When patients first arrive, usually through a physician’s referral, it’s because they’ve had issues with their sleep that result from conditions such as apnea and insomnia. In some instances, doctors send patients when they see health issues but no obvious cause.
“What we see here is typically sleep hygiene. They’re not going to bed early enough,” Spayd says. “For an adult, they want you to get seven to eight hours of sleep. With our crazy lives, between stress and jobs and family, you’re lucky if people get five or six hours.”
That lack of sleep causes short-term problems such as fatigue, concentration problems and worsened memory. While those can cause problems in everyday activities, it’s the long-term effects that can be most worrying.
Those who sleep six or fewer hours a night are 30% more likely to be overweight. People with obstructive sleep apnea face increased risks of hypertension, stroke, cardiovascular disease and obesity. There is evidence, says Joe Petrolla, director at Southwoods Sleep Centers, that lack of sleep is connected to diseases such as diabetes and Alzheimer’s.
“The brain has a natural drain system,” he explains. “There are amino acids … in our brain that are necessary during the day, but can build up [without proper sleep] and cause plaque, which can lead to Alzheimer’s and dementia.”
Dr. Michael Lileas and Joe Petrolla help run the Southwoods Sleep Center in Boardman.
About 40 million people in the United States, he adds, have obstructive sleep apnea with a cardiovascular link.
“There are so many links between sleep disorders and poor sleep and things like heart disease, high blood pressure, diabetes, atrial fibrillation,” Southwoods’ Lileas says. “I get consults from cardiologists every day because they have someone with atrial fibrillation but have found no reason for it. Most of the time, it ends up being obstructive sleep apnea or central sleep apnea.”
Even if you aren’t diagnosed with one of the hundreds of sleep disorders – they range from periodic limb movement disorder to sleep paralysis – there are still steps everyone can take to sleep better, those in the sleep labs agree.

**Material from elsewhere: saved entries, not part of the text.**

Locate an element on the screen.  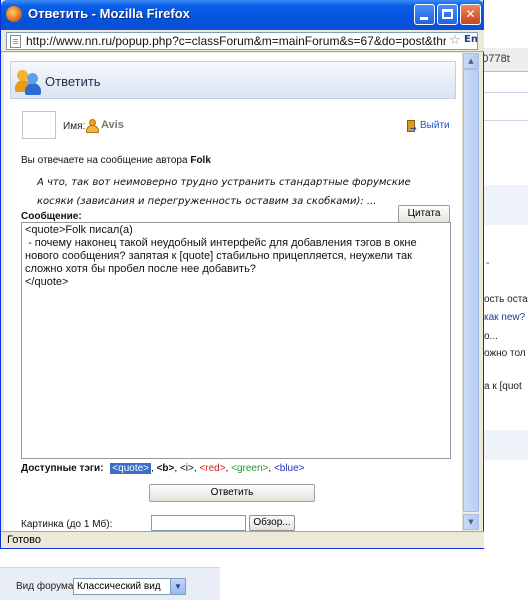
background-snippet: ожно тол is located at coordinates (505, 354).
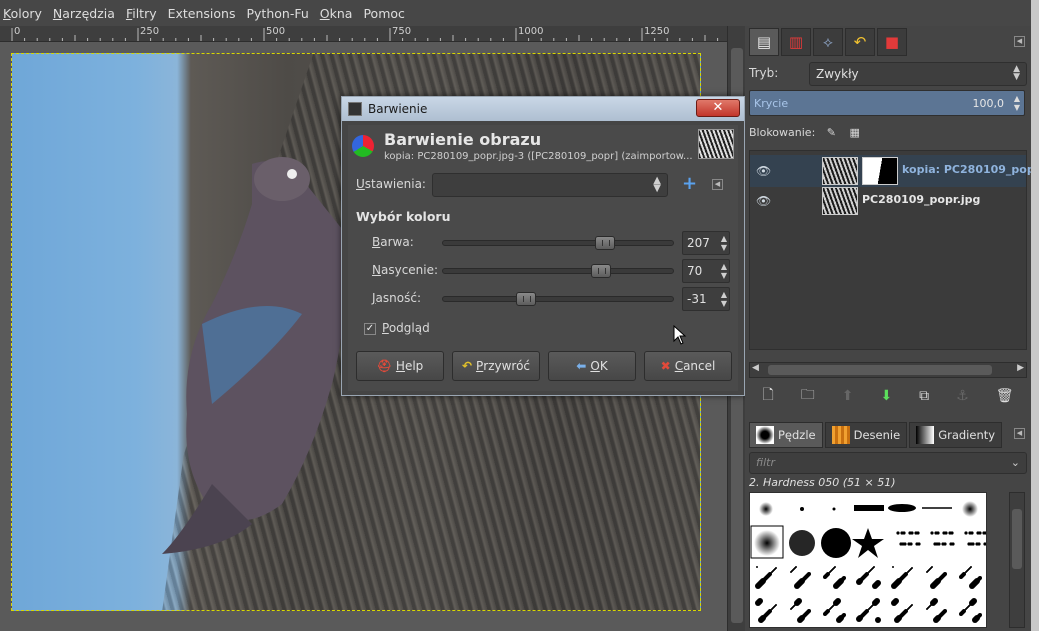 This screenshot has height=631, width=1039. What do you see at coordinates (1020, 434) in the screenshot?
I see `brush-tab-menu-icon: ◀` at bounding box center [1020, 434].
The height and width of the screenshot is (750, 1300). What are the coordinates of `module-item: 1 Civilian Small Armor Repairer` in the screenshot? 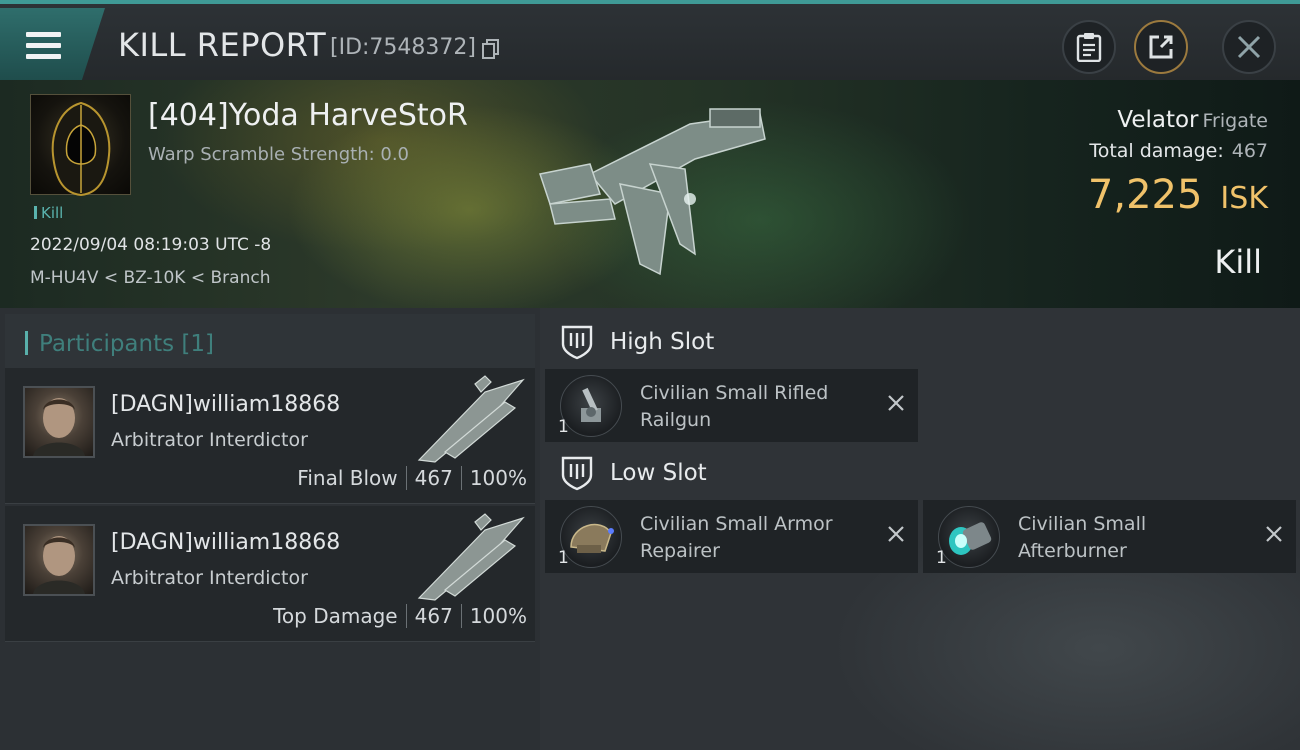 It's located at (732, 536).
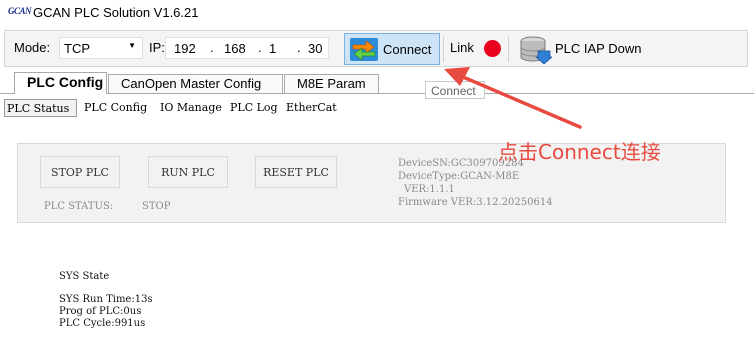 This screenshot has height=345, width=754. What do you see at coordinates (364, 50) in the screenshot?
I see `connect-arrows-icon` at bounding box center [364, 50].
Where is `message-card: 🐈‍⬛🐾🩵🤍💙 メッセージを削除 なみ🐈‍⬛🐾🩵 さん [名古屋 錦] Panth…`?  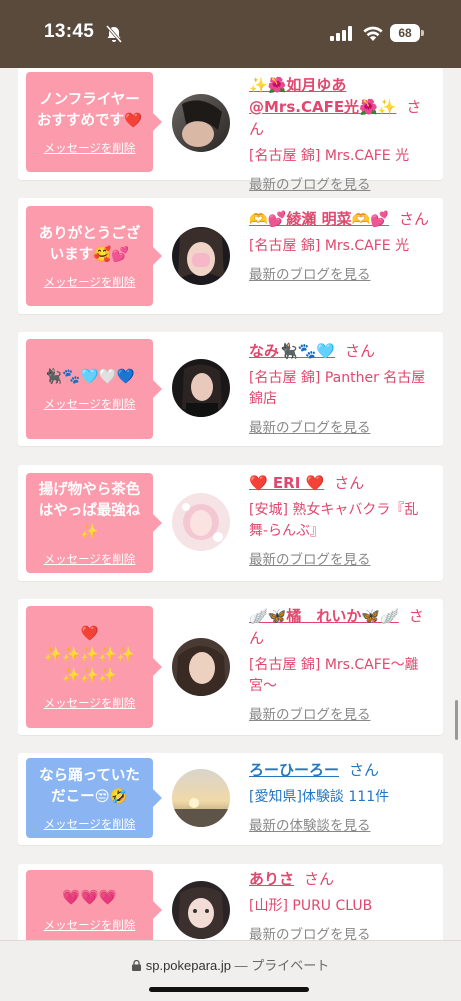
message-card: 🐈‍⬛🐾🩵🤍💙 メッセージを削除 なみ🐈‍⬛🐾🩵 さん [名古屋 錦] Panth… is located at coordinates (230, 389).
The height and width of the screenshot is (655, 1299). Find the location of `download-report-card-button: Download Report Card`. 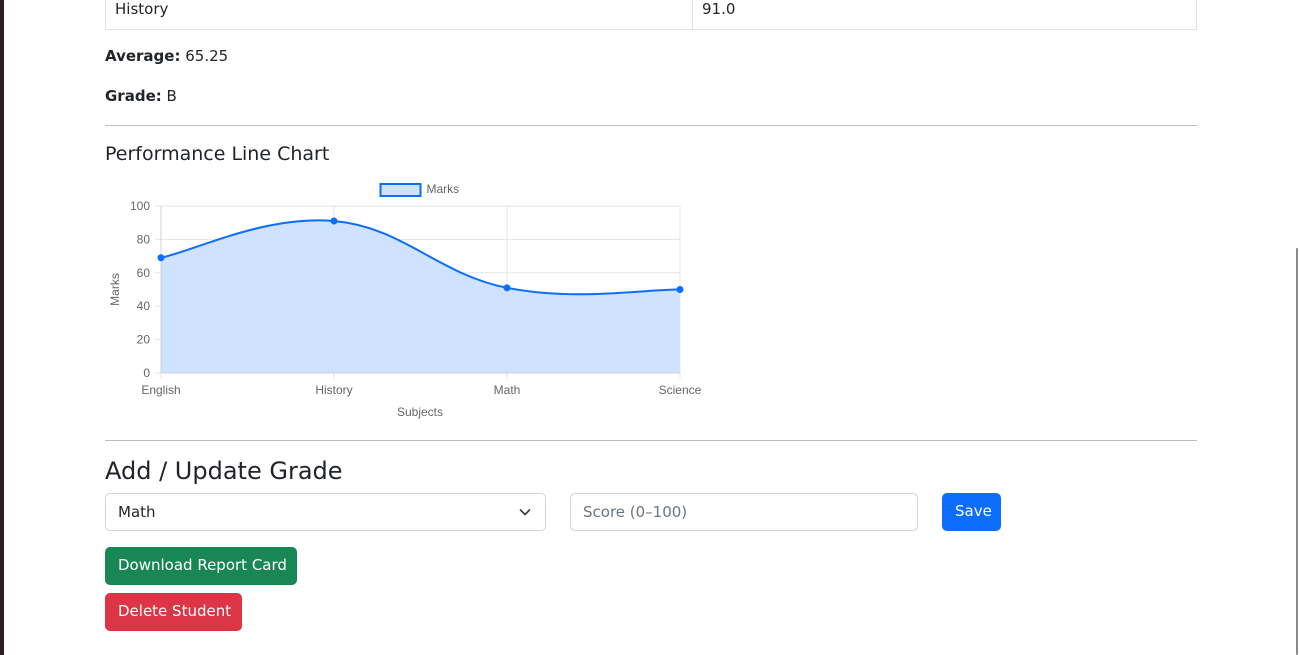

download-report-card-button: Download Report Card is located at coordinates (201, 566).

Near the top of the list: fewer electronics in the bedroom.
“Your brain can’t distinguish that light from sunlight. It causes the same chemical reaction that impacts melatonin,” Petrolla says. “That’s supposed to rise at night causing you to relax. But it doesn’t because it thinks [the lighted phone] is daylight. So now you’re up and your brain’s thinking.”
In many instances, stress plays a major role in preventing proper sleep, adds Spayd, as we try to do too much in 24 hours and, as a result, don’t sleep long enough.

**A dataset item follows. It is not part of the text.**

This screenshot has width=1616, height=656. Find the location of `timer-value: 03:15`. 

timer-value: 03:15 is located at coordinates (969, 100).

“It’s the stress. The day-to-day things like taking care of the kids or elderly parents you have to check on or the demands of your job,” she says, adding stress is one of the biggest changes in sleep habits she’s seen in 25 years at a sleep lab. “And the less you get, it accumulates over time.”
Pictured: Julie Spayd, team leader at St. Elizabeth Diagnostic Sleep Center, monitors patients in the sleep lab throughout the night.